---------- Working data

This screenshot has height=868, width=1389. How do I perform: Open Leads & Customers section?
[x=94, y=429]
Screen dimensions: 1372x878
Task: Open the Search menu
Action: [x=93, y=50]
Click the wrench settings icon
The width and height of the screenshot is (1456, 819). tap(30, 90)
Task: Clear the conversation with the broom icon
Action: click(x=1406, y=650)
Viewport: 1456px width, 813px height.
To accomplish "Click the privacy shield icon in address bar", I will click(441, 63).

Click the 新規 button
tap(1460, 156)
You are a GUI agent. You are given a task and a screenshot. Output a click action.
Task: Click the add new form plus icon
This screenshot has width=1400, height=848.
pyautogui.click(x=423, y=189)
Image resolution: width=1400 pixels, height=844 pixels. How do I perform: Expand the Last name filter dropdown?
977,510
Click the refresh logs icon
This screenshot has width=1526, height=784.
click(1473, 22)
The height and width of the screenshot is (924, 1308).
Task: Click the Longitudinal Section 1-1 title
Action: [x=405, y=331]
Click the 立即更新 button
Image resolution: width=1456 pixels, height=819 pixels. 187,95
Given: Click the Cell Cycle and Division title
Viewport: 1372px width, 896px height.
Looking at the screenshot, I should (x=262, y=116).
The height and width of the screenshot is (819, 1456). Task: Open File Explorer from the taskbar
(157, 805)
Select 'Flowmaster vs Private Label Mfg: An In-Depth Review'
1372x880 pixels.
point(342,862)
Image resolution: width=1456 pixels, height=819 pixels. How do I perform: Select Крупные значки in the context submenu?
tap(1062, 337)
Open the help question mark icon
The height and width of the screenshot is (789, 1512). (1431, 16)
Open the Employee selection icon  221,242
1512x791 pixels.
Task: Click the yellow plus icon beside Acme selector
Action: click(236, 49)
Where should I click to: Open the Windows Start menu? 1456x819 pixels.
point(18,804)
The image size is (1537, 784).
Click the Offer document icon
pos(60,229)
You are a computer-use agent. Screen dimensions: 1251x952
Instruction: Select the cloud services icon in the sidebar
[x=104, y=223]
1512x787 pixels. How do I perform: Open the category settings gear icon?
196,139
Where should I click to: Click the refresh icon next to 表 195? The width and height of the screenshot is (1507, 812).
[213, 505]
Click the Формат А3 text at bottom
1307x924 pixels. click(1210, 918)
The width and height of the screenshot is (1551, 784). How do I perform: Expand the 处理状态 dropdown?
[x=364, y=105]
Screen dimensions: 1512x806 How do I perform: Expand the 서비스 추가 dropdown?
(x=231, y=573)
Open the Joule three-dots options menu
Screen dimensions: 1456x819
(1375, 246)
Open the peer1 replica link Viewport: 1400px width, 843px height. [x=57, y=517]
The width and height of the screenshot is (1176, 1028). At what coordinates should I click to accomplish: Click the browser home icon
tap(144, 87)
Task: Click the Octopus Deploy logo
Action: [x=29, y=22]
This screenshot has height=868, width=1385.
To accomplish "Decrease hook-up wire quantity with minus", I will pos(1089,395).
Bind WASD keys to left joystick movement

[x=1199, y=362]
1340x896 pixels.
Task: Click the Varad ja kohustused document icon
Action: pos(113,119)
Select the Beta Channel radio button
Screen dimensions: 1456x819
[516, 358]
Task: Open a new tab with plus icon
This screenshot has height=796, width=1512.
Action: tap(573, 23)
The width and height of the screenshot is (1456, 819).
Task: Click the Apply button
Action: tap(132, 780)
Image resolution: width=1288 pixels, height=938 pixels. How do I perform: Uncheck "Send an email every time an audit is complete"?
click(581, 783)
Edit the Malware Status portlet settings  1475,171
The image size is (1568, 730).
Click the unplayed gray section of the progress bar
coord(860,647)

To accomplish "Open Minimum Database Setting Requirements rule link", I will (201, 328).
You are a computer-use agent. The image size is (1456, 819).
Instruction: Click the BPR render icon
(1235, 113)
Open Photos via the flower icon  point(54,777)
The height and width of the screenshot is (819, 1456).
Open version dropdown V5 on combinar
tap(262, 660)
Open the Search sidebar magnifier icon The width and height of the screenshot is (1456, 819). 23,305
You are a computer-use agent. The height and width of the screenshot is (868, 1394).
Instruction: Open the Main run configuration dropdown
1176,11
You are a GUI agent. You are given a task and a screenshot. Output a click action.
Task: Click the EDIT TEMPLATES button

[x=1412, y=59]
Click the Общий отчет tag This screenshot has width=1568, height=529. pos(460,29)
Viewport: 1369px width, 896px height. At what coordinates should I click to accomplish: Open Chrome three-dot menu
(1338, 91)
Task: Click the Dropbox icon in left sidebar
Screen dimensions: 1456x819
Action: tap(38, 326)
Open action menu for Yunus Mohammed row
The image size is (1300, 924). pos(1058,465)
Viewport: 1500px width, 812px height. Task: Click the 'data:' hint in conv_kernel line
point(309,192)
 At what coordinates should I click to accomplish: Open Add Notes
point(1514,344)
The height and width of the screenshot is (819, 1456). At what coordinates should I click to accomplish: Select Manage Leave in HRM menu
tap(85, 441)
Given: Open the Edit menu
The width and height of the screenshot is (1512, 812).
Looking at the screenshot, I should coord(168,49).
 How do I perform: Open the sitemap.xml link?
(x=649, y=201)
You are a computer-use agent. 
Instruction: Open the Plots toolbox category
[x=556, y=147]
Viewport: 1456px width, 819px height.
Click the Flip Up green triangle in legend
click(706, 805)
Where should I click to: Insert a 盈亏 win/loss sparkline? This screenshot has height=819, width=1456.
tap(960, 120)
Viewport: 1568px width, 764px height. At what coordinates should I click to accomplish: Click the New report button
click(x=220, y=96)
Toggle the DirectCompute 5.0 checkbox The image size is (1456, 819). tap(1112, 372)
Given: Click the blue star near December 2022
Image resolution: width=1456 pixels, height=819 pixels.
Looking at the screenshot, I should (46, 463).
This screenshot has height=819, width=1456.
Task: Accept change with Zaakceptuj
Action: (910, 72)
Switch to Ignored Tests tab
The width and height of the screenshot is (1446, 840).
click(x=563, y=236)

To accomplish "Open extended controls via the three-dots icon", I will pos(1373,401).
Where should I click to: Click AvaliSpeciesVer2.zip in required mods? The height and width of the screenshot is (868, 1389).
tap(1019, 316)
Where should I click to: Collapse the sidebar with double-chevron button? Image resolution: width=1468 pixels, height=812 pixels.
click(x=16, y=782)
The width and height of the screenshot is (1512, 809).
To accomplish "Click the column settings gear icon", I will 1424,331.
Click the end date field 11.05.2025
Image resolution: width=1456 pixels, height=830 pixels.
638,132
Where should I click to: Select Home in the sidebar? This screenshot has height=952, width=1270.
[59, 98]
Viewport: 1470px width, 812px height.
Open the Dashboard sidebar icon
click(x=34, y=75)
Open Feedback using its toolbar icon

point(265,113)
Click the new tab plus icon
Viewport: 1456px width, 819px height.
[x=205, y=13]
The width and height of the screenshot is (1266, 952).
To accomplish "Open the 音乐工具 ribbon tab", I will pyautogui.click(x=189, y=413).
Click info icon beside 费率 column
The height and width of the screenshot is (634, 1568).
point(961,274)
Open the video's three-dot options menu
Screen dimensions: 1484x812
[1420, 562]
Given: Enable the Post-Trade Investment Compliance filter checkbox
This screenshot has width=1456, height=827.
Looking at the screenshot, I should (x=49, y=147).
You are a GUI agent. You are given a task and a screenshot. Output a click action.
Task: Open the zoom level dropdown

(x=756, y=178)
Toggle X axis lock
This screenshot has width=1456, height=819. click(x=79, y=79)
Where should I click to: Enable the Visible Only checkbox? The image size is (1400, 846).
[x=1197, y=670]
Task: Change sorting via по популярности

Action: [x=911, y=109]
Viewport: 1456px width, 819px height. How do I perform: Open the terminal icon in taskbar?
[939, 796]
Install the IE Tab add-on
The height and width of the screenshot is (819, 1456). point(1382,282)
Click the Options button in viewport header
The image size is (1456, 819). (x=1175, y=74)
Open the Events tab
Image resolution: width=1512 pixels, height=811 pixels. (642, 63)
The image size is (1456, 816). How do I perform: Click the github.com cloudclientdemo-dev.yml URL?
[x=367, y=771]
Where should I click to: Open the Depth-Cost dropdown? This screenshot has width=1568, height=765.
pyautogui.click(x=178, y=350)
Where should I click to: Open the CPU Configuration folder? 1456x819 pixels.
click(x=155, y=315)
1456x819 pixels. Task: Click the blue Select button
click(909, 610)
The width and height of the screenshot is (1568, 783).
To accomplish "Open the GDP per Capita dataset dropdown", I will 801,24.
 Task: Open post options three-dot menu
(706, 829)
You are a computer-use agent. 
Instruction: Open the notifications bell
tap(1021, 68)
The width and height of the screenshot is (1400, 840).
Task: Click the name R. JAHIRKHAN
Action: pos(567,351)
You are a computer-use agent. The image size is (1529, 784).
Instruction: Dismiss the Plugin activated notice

--------------------

[Task objective]: The lines to copy run from the first line of the entries to the line containing "Viewport: 1456px width, 813px height."; copy them exactly and output nothing else.

[Answer space]:
This screenshot has height=868, width=1389. How do I perform: Open Leads & Customers section?
[x=94, y=429]
Screen dimensions: 1372x878
Task: Open the Search menu
Action: [x=93, y=50]
Click the wrench settings icon
The width and height of the screenshot is (1456, 819). tap(30, 90)
Task: Clear the conversation with the broom icon
Action: click(x=1406, y=650)
Viewport: 1456px width, 813px height.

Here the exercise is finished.